Community Connect brings local leaders to talk about health in Ouachita County

Photo by Bradly Gill Ouachita County Judge Robert McAdoo displays a poster from his groups brainstorming sesssion during the Delta Regional Health Authority's Community Connect Event.

City and county officials, along with local health practitioners and residents gathered last week at Ouachita County Medical Center for the Delta Regional Health Authority's Community Connect Event to discuss health issues and solutions in Ouachita County.

Hospital President and CEO Peggy Abbot said, "Today was to build collaboration within the community, to kind of share information about services that are available, to identify the strengths and weaknesses of our community and how we could build on making Camden an even better community."

OCMC Community Relations Coordinator Hannah O'Dell said hospital staff hoped to learn what problems the community sees with healthcare in Ouachita County.

"We invited multiple members of our community, different people from the school districts, civic groups as well as politicians and community leaders. We were all able to discuss the problems that we see in this community, what we really need in Camden, what the growth has been like the past three to five years and how to overcome the needs that we need. So this is also a multi-step program and we'll have multiple meetings throughout the next few years," O'Dell said.

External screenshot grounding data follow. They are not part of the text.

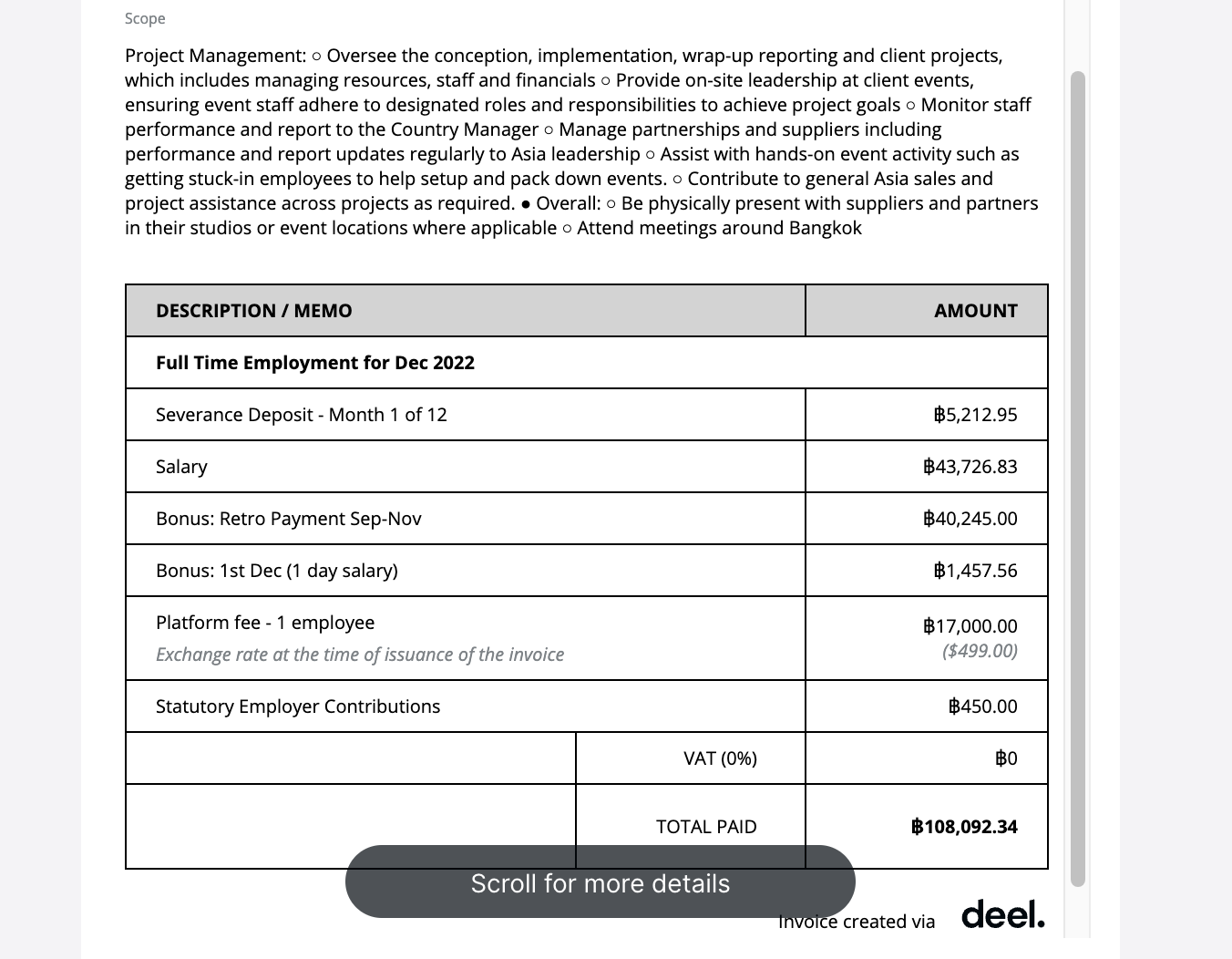This screenshot has width=1232, height=959.
Task: Click the Platform fee - 1 employee line
Action: point(265,622)
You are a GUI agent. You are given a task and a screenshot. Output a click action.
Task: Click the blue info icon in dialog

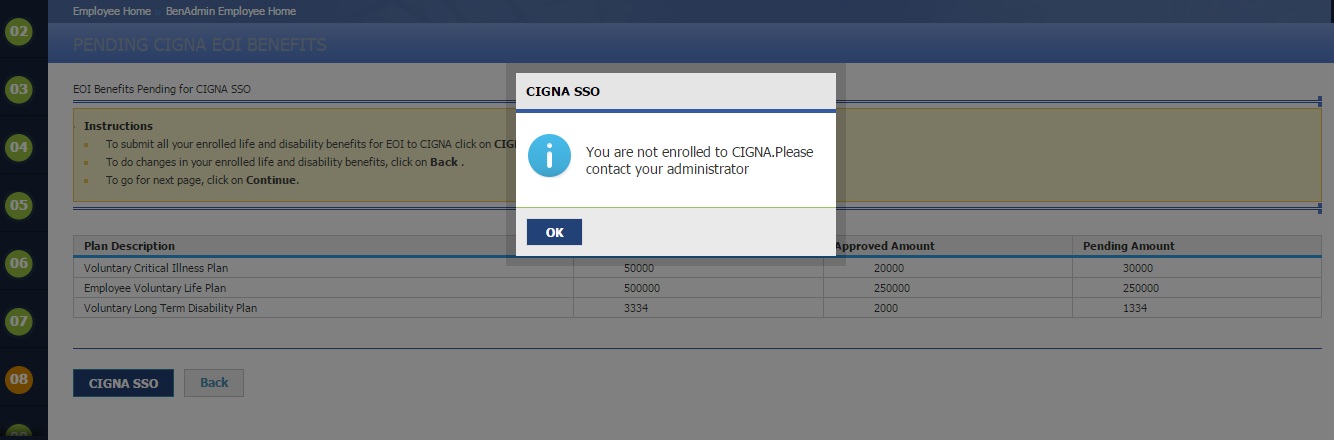(549, 157)
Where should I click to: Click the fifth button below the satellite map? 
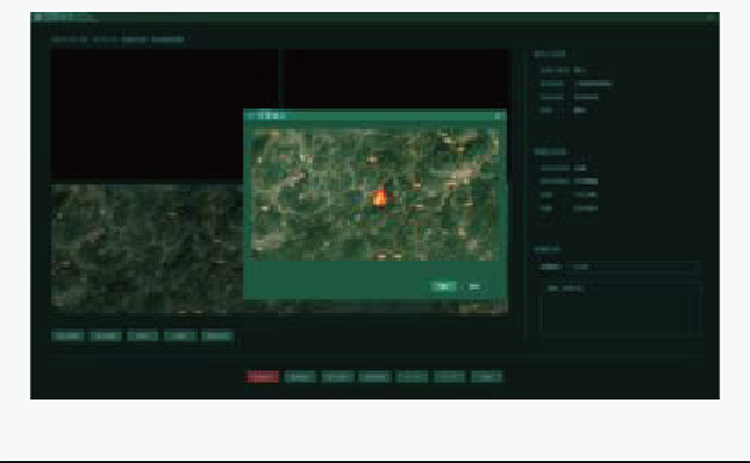coord(217,336)
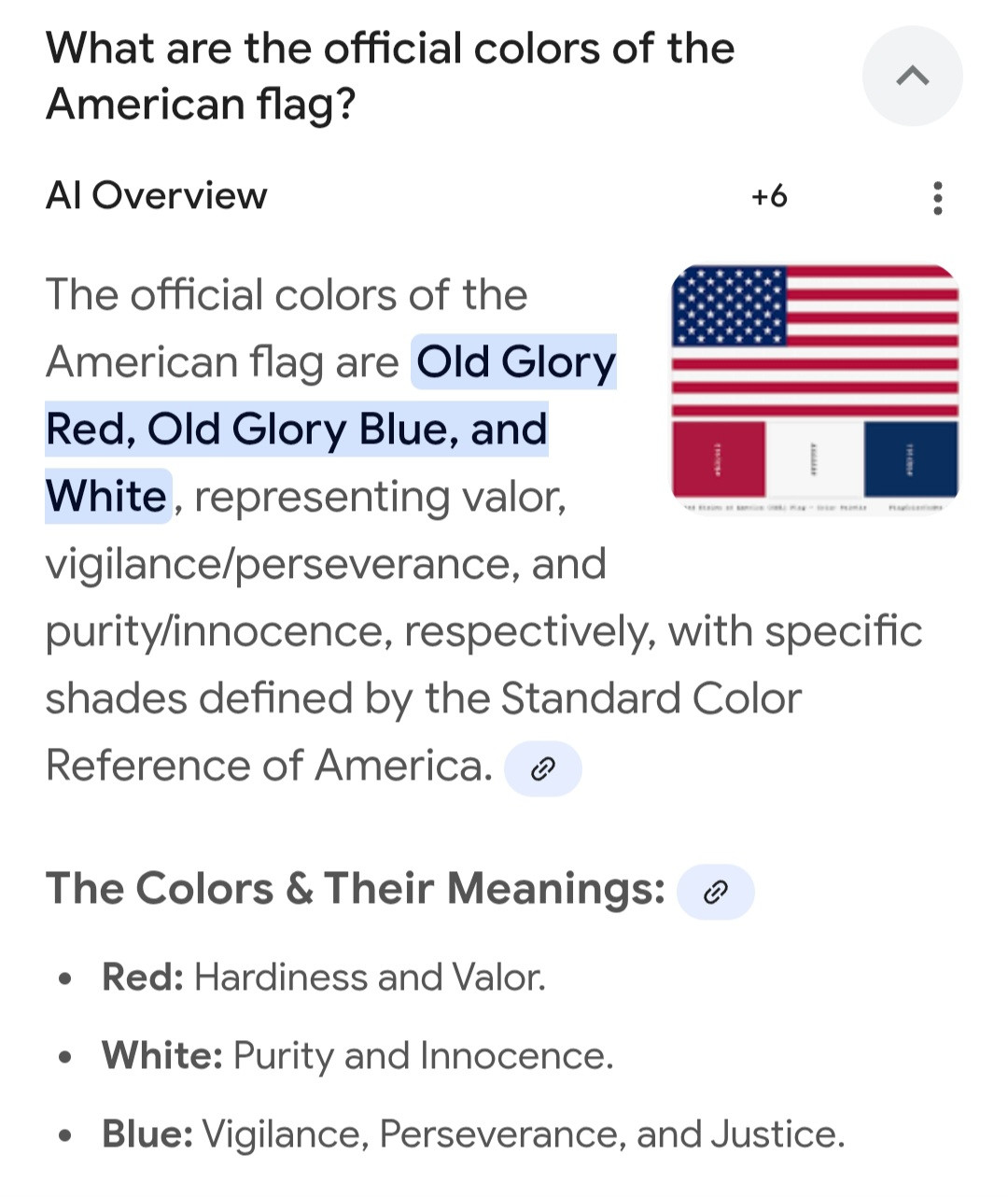Click the blue star canton of the flag
This screenshot has height=1197, width=1008.
pos(729,306)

Attendees were split into three groups, where they identified major flaws, as well as assets, of the community.

County Judge Robert McAdoo stated, "Our community has improved and that's great, but we also got some other areas we need to improve. I'm telling you, I'm so proud of our hospital and their services."

McAdoo noted the cardio care center and orthopedic care as two positives in the health care realm, but noted that the use of opioids within the county is still very high.

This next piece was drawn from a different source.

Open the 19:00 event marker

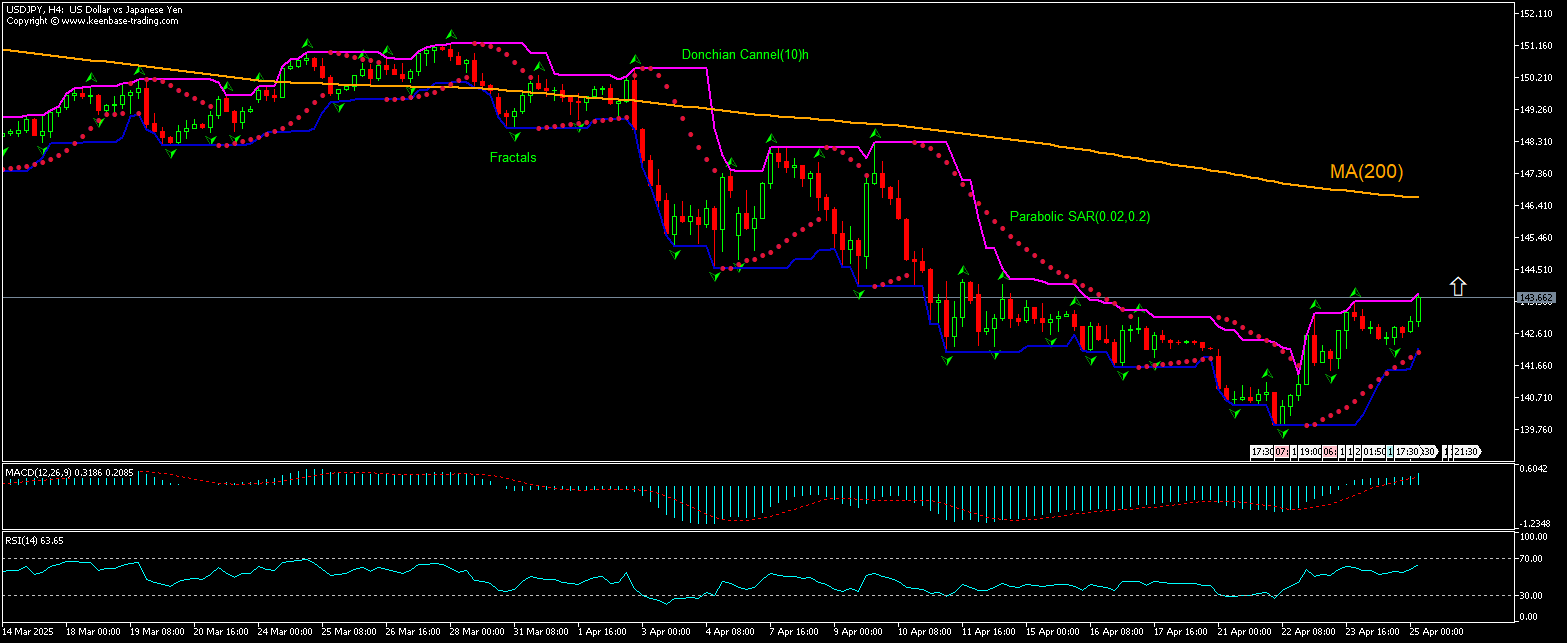point(1310,452)
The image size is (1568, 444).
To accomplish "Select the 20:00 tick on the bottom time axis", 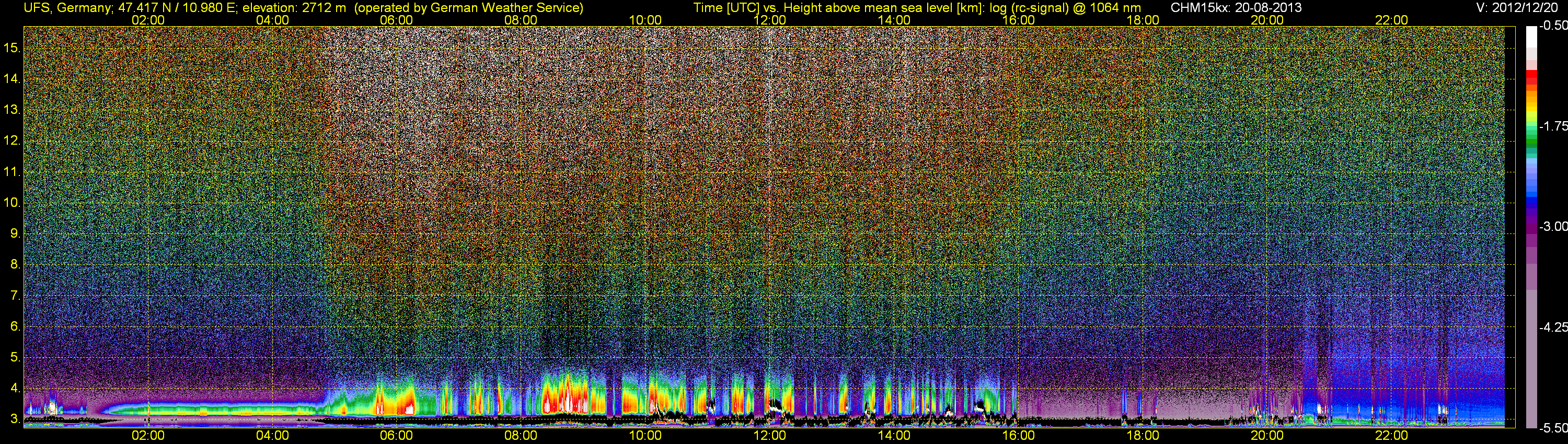I will (x=1267, y=436).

Other groups noted a doctor shortage as a problem area.

Joe Michael Givens, compliance officer at OCMC, talked about a grant the hospital receives from the Delta Regional Authority.

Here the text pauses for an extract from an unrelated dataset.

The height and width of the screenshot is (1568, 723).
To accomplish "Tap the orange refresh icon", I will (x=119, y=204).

"We call it the Delta Grant. It does come from the U.S. government," he said. "We do receive $750,000 in technical assistance over a three-year period, so roughly $250,000 a year, for three years. Things that we have focused on thus far are finance and operational ... We also have looked at quality."

"We're looking into telehealth and now we're working with the group called Forbus and we're looking at just day-to-day accounting and operations. But again, it's not direct financial funding, but it's technical assistance in the value of $750,000 over three years," he said.